Até mesmo um dos últimos e mais veneráveis kelsenianos parecia estar de acordo com esse entendimento. Para Bobbio (2011, p. 194), o problema das normas que são válidas, mas que não operam sua eficácia, pode ser resolvido se se deslocar a “perspectiva da norma singular para o ordenamento considerado no seu todo e afirmando que a eficácia é um caráter constitutivo do direito somente se com a expressão ‘direito’ nos referimos não à norma singular, mas ao ordenamento”. Mas na é só isso, é imprescindível que se reconheça que o direito hodierno não é somente aquele dado sob monopólio estatal, fechado e de natureza autopoiética, que regula as relações por meio da subsunção lógica, ao contrário, deve-se ver, consoante Miguel Reale (2002, p. 297), que “a lei é apenas instrumento de revelação do Direito” e que “não prevê tudo aquilo que a existência oferece no seu desenvolvimento histórico”. O direito não prescinde de construção, quer dizer, o direito não é algo que aí está, mas que precisa ser interpretado/construído na realidade; pois a interpretação é “o ser do direito; e o ser do direito é um devir” (QUEIROZ, 2012, p. 47).
Assim, supera-se o dogma da completude do direito, durante muito tempo “inútil e perigosa resistência à adequação do direito às exigências sociais” (BOBBIO, 2011, p. 282), e ao mesmo tempo reafirma-se a necessária presença do Juiz-intérprete.

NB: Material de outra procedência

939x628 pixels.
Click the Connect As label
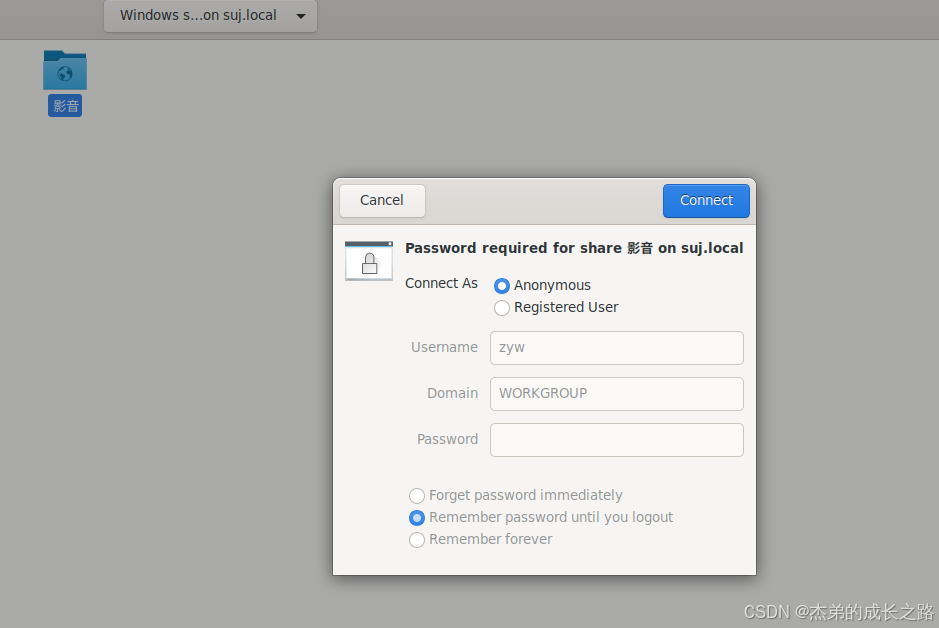441,283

Mas falta ainda desconstruir a tese daqueles que veem como simbólicas as normas de direitos fundamentais.[5] Só pelo fato de as constituições modernas estarem impregnadas de normas apenas aparentemente constitucionais (constitucionalidade formal), não implica dizer que seus preceitos não são dotados de eficácia jurídica e não possam ser demandados. A Constituição realiza um percurso do fato político à ordem jurídica, do poder constituinte ao poder constituído, estando essas estâncias interligadas; significa isso que “a dimensão política da Constituição não infirma seu caráter de norma jurídica, nem torna sua interpretação uma atividade menos técnica” (BARROSO, 2011, p. 222).
Na clássica lição de Loewenstein (1983, apud COSTA, 2005, p. 44) a nossa constituição é tida como nominal – observada quando o processo político dinâmico não está seguindo seus preceitos – pode ela, no entanto, por meio da pretensão de eficácia “imprimir ordem e conformação à realidade política e social”, mas para tanto, deve ela observar pressupostos existentes na natureza singular do presente (HESSE, 1991, p. 15-8). O que não se pode negar é o fato de que melhor ter uma norma que garanta um direito fundamental do que não ter norma alguma. Enfim, afirma Hesse (1991, p. 32) que também somos nós responsáveis por fazer a Constituição virar realidade, dado que “reconhecer os obstáculos é o movimento inicial para superá-los, tentando visualizar, no fenômeno da positivação, o efeito simbólico impulsionador de transformações sociais” (PAULINO, 2010, p. 122). Nessa conjuntura, a constituição serve de “um documento para a integração da comunidade na formação de consciência política” (BOTHE, 1990, p. 101 apud KRELL, 0000, p. 28-9).